From: Tao Jiang 

Title: Statistically Efficient Stochastic Gradient Methods

Abstract: The presence of heavy-tail noise has become a major challenge for
stochastic gradient methods to obtain good performance in modern deep learning
applications. Polyak and Tsypkin have developed in the 1980's a framework of
nonlinear stochastic gradient methods to address such problems, where the
stochastic gradients first go through a nonlinear mapping, determined by the
probability distribution of the noise, before being used to update the
optimization variable. These methods are statistically efficient or optimal, in
the sense that their asymptotic performance achieves the Cramer-Rao lower bound.
However, beyond a few special cases that admit simple analytical forms, it's
hard to apply the method in practice because of the difficulty of characterizing
the distribution of the noise in practice.  
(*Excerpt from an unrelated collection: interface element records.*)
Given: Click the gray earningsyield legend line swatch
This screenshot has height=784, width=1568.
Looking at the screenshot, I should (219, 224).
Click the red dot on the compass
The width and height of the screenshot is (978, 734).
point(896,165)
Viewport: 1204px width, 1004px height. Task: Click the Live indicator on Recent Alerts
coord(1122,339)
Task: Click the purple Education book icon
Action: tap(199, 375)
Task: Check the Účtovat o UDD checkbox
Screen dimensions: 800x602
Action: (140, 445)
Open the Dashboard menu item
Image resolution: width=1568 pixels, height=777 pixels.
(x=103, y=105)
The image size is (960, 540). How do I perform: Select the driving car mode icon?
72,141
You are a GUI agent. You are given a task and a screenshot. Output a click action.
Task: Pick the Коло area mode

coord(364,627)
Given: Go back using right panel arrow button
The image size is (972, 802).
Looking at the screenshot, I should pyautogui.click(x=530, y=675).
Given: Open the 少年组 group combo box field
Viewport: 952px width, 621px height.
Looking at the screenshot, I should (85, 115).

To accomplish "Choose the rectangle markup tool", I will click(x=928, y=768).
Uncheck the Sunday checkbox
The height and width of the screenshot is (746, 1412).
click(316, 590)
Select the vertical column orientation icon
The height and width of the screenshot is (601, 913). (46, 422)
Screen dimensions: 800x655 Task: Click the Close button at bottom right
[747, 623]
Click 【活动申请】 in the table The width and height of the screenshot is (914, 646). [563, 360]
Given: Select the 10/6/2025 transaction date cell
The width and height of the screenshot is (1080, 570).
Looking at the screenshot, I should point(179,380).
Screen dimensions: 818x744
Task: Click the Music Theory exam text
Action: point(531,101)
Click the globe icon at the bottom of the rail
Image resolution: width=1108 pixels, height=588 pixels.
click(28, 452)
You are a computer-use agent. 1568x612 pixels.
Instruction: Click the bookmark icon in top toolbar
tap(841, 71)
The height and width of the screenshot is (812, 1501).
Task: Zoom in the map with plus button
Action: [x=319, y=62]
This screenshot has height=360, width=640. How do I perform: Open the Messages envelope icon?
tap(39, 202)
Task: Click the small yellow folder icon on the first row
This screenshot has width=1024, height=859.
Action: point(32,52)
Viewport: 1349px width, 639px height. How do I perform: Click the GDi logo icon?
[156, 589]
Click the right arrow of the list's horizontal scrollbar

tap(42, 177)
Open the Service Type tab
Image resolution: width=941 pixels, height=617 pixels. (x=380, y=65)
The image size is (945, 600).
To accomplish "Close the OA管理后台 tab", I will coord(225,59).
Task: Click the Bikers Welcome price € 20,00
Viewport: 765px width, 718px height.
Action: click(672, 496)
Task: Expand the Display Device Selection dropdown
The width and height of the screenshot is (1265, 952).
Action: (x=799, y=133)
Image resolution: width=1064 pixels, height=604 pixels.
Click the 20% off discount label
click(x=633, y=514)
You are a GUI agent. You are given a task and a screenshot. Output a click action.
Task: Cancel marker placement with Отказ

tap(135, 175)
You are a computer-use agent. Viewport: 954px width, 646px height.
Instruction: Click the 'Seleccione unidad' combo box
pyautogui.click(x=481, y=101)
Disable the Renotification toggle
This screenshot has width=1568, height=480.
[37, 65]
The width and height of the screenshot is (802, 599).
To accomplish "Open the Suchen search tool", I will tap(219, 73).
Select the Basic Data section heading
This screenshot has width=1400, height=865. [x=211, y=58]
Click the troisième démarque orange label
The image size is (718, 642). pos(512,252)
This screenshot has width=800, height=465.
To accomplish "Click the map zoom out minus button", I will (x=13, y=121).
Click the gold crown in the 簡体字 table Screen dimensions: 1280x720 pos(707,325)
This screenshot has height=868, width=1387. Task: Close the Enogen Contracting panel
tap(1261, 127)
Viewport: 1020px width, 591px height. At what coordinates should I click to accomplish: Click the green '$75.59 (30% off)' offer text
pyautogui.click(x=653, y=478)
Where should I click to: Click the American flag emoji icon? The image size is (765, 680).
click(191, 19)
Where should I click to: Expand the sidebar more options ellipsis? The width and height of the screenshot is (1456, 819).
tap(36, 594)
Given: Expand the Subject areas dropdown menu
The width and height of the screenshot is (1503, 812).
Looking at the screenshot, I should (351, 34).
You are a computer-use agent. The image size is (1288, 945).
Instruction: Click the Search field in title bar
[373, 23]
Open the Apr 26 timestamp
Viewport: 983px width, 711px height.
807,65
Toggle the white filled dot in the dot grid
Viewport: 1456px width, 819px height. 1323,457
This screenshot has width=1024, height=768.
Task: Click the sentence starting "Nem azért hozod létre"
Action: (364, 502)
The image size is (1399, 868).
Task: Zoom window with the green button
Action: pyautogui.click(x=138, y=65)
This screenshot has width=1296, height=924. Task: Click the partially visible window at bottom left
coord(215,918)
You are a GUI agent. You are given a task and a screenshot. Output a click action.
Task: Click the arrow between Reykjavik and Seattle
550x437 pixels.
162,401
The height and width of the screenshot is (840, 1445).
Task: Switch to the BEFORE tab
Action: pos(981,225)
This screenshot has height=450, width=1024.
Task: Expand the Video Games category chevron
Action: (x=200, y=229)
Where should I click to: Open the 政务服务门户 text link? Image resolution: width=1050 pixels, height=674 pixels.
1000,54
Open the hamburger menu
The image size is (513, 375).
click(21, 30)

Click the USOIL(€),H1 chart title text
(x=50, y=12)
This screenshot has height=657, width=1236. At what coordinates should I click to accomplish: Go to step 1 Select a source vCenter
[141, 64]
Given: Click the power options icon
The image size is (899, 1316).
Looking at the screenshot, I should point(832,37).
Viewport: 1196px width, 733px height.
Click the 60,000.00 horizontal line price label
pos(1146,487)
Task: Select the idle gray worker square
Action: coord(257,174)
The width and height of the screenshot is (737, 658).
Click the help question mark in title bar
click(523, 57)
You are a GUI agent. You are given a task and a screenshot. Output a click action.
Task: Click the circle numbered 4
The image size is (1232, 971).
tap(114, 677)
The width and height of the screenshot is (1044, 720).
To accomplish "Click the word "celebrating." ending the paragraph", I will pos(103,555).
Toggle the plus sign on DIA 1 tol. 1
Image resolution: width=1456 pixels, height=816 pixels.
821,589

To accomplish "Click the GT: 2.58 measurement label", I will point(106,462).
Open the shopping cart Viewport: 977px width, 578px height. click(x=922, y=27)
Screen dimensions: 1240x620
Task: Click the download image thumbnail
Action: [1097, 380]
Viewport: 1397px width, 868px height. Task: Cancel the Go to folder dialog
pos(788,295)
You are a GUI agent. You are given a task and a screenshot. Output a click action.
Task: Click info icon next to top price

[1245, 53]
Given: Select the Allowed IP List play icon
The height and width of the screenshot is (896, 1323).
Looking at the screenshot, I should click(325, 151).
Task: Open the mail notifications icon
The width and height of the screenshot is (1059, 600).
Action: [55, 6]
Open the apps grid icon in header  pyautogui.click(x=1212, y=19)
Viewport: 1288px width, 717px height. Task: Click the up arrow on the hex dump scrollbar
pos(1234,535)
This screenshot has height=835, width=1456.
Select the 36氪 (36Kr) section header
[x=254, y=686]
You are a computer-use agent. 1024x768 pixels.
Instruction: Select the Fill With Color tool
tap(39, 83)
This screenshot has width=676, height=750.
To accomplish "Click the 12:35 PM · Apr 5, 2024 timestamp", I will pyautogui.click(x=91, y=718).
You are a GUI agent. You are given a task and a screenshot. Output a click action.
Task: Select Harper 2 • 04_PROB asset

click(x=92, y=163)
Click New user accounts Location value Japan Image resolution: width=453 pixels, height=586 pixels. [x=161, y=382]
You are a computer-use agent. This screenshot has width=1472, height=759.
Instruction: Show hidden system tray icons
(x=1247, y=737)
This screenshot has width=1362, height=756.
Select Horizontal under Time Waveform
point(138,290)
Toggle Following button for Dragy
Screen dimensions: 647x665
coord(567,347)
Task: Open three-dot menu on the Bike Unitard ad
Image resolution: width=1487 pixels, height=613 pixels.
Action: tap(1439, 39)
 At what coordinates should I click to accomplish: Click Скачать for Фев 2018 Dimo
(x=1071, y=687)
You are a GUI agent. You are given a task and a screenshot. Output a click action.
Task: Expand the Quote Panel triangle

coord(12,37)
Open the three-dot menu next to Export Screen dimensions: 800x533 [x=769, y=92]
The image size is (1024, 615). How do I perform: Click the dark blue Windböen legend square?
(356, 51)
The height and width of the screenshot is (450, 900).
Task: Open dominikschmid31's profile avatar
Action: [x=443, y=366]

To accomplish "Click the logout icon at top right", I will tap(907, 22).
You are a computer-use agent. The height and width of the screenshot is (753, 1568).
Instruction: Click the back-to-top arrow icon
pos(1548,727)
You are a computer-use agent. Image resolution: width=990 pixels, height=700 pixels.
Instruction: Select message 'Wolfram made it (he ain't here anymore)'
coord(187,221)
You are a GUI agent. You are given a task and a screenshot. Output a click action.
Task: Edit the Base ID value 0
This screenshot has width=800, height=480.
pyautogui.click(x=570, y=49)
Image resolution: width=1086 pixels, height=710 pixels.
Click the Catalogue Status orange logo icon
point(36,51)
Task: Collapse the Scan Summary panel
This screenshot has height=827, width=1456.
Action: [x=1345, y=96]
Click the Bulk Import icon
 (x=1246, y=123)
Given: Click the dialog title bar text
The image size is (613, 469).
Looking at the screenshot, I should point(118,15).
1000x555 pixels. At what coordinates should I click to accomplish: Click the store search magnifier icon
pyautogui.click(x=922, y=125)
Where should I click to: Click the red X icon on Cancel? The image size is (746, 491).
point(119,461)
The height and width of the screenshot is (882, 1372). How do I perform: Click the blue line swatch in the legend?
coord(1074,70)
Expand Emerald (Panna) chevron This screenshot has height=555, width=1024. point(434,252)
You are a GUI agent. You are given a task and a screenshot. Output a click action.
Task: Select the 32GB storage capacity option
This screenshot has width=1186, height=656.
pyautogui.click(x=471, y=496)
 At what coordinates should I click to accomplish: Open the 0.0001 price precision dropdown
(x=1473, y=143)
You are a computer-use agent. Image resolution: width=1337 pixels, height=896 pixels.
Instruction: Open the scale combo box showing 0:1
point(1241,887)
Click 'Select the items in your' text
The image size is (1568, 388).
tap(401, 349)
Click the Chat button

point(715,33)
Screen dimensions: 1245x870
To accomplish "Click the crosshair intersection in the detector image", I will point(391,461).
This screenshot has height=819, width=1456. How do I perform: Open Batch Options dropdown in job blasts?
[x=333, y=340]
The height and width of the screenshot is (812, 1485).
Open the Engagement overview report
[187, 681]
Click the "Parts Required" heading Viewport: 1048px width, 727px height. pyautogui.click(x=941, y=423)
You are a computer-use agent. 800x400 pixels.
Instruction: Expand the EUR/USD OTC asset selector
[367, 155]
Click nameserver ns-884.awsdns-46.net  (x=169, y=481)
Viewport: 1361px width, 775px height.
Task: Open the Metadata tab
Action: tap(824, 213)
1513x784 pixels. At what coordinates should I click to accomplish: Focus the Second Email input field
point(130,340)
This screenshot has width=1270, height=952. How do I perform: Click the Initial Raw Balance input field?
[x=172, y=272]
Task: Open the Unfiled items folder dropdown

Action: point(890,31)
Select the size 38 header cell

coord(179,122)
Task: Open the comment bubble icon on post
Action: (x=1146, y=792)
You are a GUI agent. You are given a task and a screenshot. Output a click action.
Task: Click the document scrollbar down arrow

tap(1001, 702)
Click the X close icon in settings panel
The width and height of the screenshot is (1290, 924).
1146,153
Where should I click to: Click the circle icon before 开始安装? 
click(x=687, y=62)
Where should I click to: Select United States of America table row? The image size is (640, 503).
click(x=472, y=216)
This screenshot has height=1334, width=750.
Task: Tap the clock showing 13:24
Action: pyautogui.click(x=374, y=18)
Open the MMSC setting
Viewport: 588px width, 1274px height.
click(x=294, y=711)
We make statistically efficient stochastic gradient methods practical with the
following contributions. Theoretically, we extend the framework of Polyak and
Tsypkin to the non-asymptotic regime, showing that the same nonlinear map
obtains the optimal statistical performance; in addition, we relax the
requirement on the nonlinear mapping to be non-monotone, thus allowing heavier
tail noises than Laplacian. Empirically, we discover that the family of
Student-t distributions gives good approximations of the heavy-tail noise in
many deep learning applications. We derive a simple nonlinear mapping that is
optimal for Student-t distribution and has only a couple of parameters that can
be estimated efficiently online. Numerical experiments demonstrate that this
algorithm matches the state-of-the-art performance on certain deep learning
tasks.